*Text*.
The urbanisation and economic upswing that followed industrialisation at the turn of the 20th century created several mass movements focusing on human rights and public-welfare objectives (Hrafnsdottir 2006, 2008; Hrafnsdottir and Kristmundsson 2012b). Women’s associations were established which, in addition to pressing for women’s fundamental rights, performed charity and humanitarian work. A powerful temperance movement also became, in a short time, one of the largest mass movements in the country. In the late 19th and early 20th centuries, these new movements established and began to run hospitals and other social and health institutions, which were for the most part financed by the associations and the patients themselves. The role of the government, be it as financer or provider of these welfare services, remained limited.

*Extracted information*.
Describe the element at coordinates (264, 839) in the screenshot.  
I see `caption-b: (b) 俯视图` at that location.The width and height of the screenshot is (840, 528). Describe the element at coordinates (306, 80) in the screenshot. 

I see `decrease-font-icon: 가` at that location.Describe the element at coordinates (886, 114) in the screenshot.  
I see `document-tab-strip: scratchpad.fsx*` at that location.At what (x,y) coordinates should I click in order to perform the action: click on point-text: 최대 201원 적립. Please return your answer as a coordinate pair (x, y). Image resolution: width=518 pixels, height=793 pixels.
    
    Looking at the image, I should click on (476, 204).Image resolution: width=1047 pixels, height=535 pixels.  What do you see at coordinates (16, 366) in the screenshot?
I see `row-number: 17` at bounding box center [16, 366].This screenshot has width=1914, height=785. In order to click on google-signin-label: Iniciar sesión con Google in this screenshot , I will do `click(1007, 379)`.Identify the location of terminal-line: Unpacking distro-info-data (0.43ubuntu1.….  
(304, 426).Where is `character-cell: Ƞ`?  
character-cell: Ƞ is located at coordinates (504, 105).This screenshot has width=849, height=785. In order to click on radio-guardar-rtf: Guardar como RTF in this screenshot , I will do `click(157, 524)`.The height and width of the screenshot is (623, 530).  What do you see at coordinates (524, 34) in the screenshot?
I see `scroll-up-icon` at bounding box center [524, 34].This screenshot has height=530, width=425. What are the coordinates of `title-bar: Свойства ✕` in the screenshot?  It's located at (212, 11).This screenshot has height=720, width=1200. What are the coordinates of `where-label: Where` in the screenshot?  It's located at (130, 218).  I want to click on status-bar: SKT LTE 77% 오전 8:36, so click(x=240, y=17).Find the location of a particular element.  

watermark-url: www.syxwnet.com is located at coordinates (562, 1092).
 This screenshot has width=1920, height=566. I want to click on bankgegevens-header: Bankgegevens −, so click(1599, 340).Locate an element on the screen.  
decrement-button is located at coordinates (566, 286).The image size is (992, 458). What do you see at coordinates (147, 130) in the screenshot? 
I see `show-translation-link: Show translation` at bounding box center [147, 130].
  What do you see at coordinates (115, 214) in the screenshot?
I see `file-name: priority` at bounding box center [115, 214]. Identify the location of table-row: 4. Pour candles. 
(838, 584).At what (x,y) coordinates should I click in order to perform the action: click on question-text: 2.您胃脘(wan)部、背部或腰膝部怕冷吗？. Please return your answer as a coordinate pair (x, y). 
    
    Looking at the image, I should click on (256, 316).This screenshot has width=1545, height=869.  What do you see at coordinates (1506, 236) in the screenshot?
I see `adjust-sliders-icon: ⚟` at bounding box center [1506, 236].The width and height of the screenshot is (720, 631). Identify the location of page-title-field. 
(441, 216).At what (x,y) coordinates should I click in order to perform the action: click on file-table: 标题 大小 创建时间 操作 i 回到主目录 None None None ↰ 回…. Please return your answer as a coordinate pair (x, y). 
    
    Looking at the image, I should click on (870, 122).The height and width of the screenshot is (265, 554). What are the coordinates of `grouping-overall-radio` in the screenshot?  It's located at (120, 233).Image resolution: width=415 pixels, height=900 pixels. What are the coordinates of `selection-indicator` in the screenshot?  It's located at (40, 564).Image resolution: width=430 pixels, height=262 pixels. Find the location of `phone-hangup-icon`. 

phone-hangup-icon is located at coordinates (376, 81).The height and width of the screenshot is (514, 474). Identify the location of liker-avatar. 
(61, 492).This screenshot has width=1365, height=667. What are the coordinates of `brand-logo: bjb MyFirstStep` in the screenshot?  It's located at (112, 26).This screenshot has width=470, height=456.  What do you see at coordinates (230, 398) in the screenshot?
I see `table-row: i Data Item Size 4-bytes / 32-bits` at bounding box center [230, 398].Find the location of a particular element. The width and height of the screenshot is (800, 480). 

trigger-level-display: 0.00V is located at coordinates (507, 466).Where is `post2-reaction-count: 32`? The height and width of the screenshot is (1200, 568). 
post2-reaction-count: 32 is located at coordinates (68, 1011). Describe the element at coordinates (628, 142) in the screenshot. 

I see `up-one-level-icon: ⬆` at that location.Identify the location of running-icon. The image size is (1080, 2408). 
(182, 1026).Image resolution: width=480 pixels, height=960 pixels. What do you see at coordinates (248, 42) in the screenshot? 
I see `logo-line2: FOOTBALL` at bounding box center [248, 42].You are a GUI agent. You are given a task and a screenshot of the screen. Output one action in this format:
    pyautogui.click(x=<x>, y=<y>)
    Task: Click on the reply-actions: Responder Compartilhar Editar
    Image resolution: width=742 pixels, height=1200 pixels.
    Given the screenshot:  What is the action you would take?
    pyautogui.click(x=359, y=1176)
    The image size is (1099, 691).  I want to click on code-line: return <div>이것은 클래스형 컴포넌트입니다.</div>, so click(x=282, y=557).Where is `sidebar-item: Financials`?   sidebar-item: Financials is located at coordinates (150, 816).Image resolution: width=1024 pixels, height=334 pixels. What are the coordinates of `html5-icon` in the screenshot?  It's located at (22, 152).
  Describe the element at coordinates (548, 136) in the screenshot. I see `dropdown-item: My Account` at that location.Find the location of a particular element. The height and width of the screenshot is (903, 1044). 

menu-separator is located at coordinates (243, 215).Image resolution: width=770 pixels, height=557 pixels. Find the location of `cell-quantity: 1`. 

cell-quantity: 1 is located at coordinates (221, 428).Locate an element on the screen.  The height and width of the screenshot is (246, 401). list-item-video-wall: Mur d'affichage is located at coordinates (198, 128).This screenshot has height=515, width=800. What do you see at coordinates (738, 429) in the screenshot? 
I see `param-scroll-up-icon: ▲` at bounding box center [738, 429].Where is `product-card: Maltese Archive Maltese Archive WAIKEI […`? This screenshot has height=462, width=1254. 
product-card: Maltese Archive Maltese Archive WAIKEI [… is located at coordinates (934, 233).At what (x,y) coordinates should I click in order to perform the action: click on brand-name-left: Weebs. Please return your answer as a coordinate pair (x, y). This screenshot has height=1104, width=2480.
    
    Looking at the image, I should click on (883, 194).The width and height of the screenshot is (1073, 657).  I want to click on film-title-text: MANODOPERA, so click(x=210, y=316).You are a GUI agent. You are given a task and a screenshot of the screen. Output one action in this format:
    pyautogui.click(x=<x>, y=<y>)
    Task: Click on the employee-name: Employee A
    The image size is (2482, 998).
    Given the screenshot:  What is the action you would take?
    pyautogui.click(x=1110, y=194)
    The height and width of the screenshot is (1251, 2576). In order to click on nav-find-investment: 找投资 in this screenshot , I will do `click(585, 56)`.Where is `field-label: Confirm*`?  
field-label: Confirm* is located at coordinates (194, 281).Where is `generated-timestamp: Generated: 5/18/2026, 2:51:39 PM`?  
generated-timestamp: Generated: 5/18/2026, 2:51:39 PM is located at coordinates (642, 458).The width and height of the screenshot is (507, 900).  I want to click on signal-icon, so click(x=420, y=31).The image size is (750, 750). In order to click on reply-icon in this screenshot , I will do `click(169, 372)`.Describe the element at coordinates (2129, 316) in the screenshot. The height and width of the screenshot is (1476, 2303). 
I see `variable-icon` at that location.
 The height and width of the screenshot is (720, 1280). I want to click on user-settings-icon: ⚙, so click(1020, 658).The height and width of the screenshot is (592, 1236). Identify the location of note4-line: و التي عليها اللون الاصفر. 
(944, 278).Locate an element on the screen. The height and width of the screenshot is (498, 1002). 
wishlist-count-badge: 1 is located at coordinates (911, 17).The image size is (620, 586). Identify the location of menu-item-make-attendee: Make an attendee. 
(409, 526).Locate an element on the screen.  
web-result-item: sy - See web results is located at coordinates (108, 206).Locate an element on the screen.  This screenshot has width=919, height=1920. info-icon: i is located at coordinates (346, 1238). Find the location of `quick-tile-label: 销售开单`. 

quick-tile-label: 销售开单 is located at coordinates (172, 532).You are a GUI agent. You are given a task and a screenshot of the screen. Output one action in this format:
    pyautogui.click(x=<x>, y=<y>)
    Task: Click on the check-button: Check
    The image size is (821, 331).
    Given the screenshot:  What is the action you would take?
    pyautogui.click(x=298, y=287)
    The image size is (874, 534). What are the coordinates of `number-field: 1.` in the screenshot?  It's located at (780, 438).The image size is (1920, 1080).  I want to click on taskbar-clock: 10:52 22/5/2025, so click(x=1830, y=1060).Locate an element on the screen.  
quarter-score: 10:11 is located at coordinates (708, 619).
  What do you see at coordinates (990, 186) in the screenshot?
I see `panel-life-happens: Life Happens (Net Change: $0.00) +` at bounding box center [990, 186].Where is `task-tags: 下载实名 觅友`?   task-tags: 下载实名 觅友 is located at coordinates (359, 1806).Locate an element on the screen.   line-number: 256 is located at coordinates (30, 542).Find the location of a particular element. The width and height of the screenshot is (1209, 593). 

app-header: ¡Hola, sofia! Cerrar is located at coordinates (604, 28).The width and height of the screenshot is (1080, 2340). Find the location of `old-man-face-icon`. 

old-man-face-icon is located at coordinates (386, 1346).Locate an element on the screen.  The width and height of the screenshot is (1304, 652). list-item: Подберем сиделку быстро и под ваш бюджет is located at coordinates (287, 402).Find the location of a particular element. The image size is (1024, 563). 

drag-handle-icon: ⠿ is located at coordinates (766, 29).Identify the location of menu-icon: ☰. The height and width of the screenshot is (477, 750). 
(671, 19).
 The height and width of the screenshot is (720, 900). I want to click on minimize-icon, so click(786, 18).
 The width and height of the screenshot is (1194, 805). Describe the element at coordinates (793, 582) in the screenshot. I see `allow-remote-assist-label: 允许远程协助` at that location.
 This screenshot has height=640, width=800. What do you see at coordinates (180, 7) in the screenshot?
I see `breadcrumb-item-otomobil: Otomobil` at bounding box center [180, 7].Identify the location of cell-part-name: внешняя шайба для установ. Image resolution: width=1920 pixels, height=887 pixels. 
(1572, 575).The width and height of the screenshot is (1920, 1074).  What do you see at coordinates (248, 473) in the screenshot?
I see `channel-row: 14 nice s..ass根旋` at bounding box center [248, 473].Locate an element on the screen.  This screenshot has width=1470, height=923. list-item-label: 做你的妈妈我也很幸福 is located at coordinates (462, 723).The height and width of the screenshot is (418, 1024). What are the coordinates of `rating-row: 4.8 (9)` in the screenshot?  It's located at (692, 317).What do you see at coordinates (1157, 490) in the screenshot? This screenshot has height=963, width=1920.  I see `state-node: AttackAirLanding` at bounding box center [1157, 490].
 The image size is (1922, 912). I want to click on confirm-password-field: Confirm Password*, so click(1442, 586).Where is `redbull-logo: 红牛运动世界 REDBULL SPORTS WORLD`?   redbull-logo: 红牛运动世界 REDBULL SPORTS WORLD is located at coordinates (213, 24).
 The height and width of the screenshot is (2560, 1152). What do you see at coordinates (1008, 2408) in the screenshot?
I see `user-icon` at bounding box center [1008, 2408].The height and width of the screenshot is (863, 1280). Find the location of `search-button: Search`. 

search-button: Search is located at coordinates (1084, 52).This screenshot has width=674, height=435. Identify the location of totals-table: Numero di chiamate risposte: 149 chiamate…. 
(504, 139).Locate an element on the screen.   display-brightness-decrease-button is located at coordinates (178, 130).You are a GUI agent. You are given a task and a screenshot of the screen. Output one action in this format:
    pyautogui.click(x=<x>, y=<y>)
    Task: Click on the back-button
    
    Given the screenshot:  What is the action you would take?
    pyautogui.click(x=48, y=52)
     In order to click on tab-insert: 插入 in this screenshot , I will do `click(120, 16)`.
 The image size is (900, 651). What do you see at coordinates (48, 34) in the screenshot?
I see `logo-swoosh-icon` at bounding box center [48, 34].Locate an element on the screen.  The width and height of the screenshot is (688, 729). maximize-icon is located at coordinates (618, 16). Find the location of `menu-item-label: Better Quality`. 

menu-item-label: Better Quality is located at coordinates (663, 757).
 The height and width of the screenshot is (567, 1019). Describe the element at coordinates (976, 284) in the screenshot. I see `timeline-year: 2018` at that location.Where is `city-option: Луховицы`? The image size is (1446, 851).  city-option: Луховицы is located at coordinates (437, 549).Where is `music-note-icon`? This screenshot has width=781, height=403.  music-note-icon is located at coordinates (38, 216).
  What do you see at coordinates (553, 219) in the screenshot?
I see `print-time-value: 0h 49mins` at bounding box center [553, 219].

*Aim of the exercise*.
Transcribe the passage on early 20th-century mass movements, starting at the words "The urbanisation and" and ending after the words "services, remained limited.".

*Result for this task*.
The urbanisation and economic upswing that followed industrialisation at the turn of the 20th century created several mass movements focusing on human rights and public-welfare objectives (Hrafnsdottir 2006, 2008; Hrafnsdottir and Kristmundsson 2012b). Women’s associations were established which, in addition to pressing for women’s fundamental rights, performed charity and humanitarian work. A powerful temperance movement also became, in a short time, one of the largest mass movements in the country. In the late 19th and early 20th centuries, these new movements established and began to run hospitals and other social and health institutions, which were for the most part financed by the associations and the patients themselves. The role of the government, be it as financer or provider of these welfare services, remained limited.